I'm watching a lecture on statistical aspects of data mining given by a Goolge employee lecturing at Stanford. Some of it is supposed to be relevant to Association Analysis. A sad thing about video is that it's difficult to skip to the parts you need. Skimming is more difficult than with text at present :)
I wish the lectures at the University of Guelph were also available on-line. I would rather be paying almost solely for certification than for access to the knowledge. Is sitting in on classes you're not registered in a theft of intellectual property? What if you're not even a student? What if you're not a citizen of Canada? Does it matter whether a university is public or private?
Well, I feel that lectures can move on-line quite easily and will. It'll be much less expensive than paying lecturers at every university to be present. Instead, a few good lecturers will be hired to be recorded. There'll be greater quality control. Perhaps competing lecturers could produce their own series of lectures and sell them, meeting some curriculum requirements. Cheaper video lectures, fancier video lectures, all "guaranteed" to fulfill course requirements. Standardised exams. The worst aspect is the loss of diversity of course.
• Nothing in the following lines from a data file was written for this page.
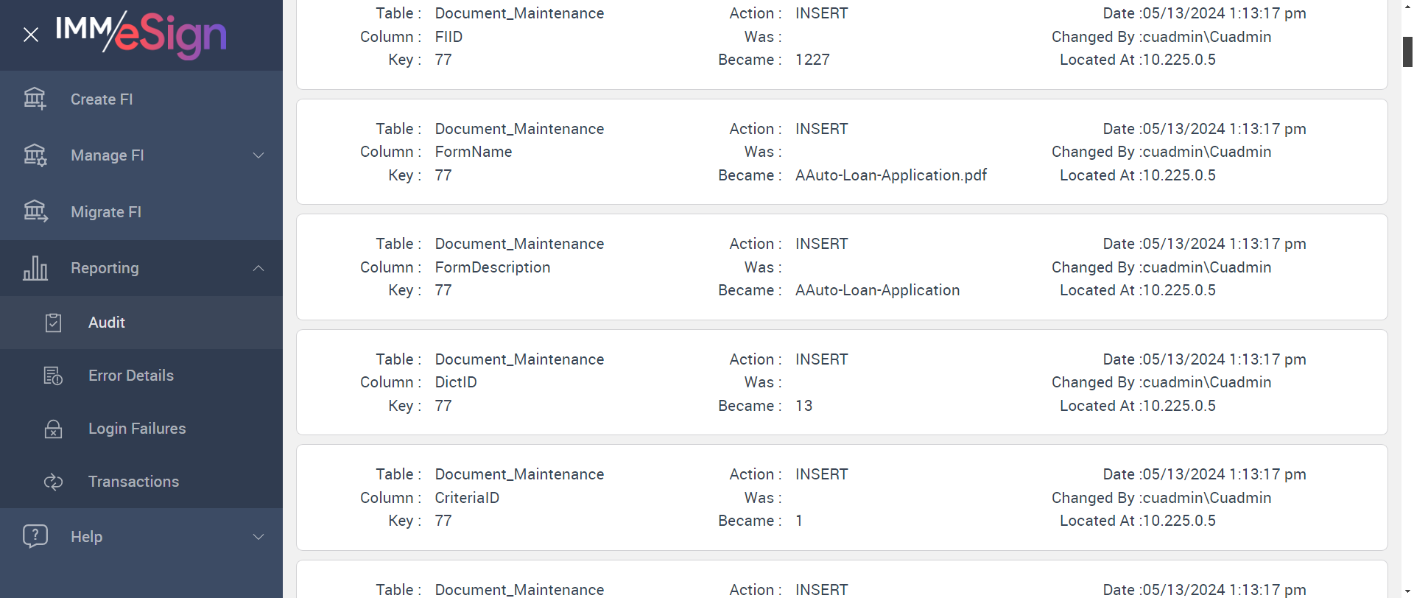Click the Migrate FI bank-arrow icon
This screenshot has height=598, width=1414.
click(x=35, y=212)
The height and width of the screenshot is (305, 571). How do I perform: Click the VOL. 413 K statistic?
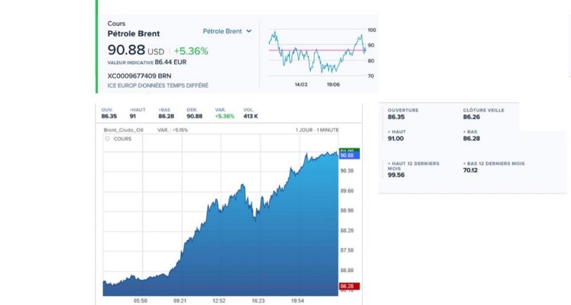[250, 113]
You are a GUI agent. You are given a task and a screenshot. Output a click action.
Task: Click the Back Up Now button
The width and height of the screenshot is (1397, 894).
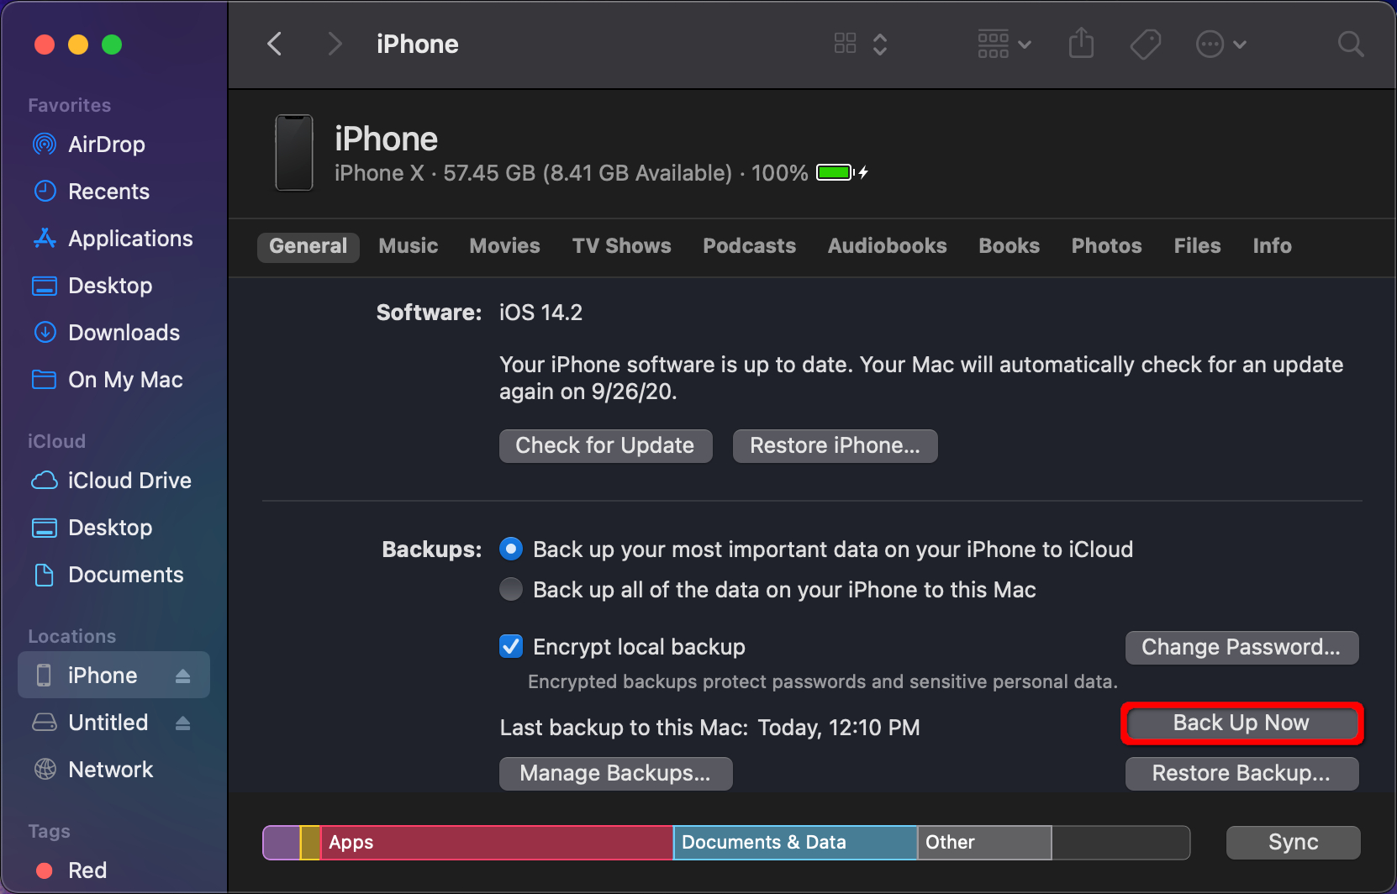1241,723
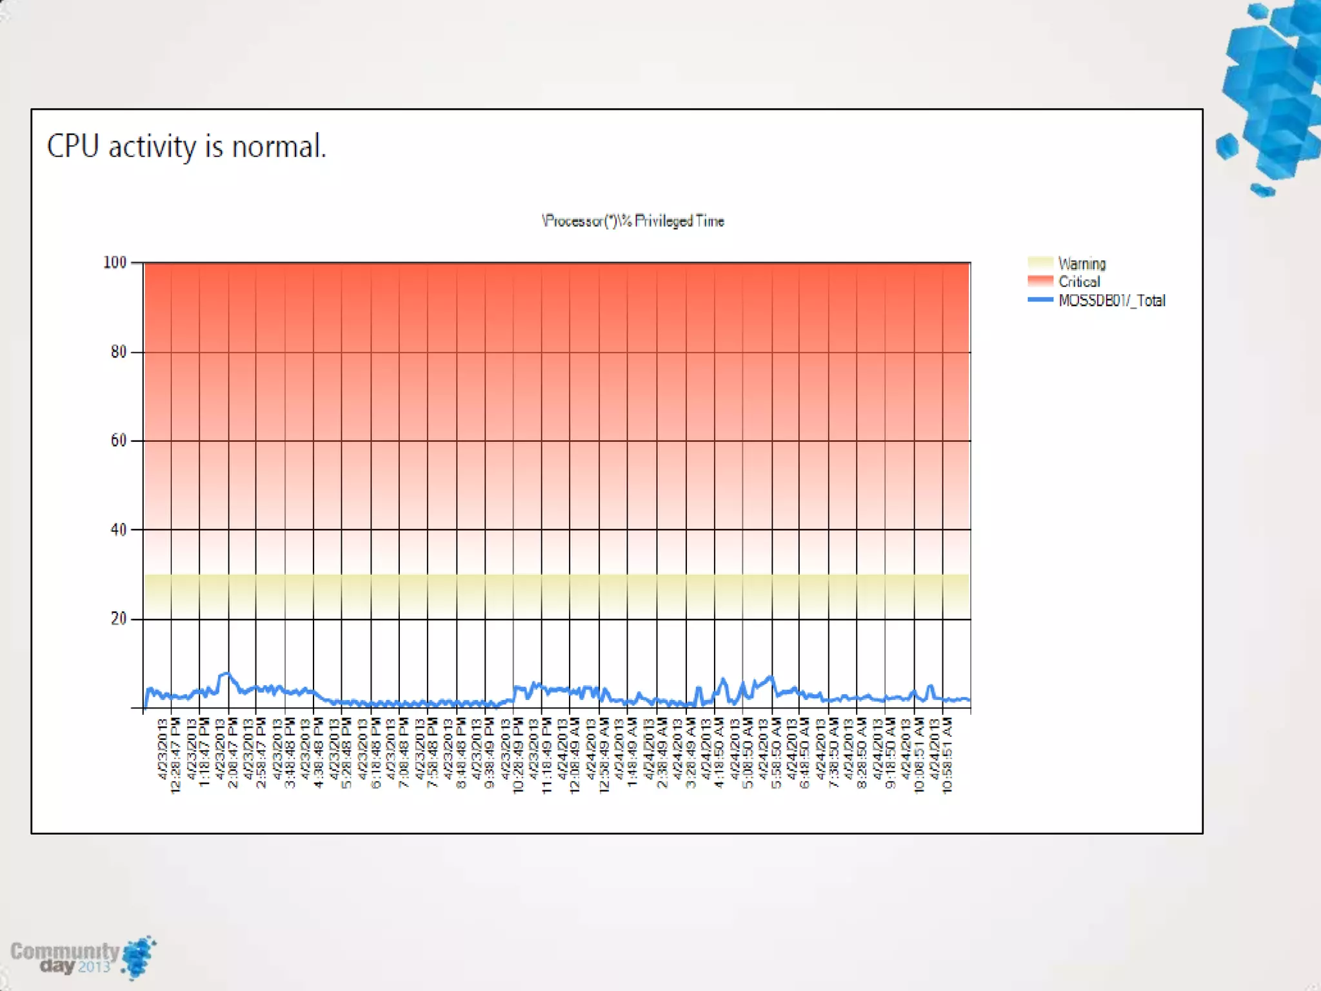This screenshot has width=1321, height=991.
Task: Click the MOSSDB01/_Total blue legend line
Action: (x=1040, y=300)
Oh, what a tremendous loss, too! As my girlfriend suggests, have personalised lectures. "Data Structures by Xining Li" and people could subscribe to certain course approachs. That would be nice. Yup, the future, recorded here for your edification.
The video claims association analysis will be covered the week they look at chapter 6, which concerns it. The textbook is by a few fellows and Kumar. I think I saw that textbook available on-line (legitimately). I suppose I'll investigate.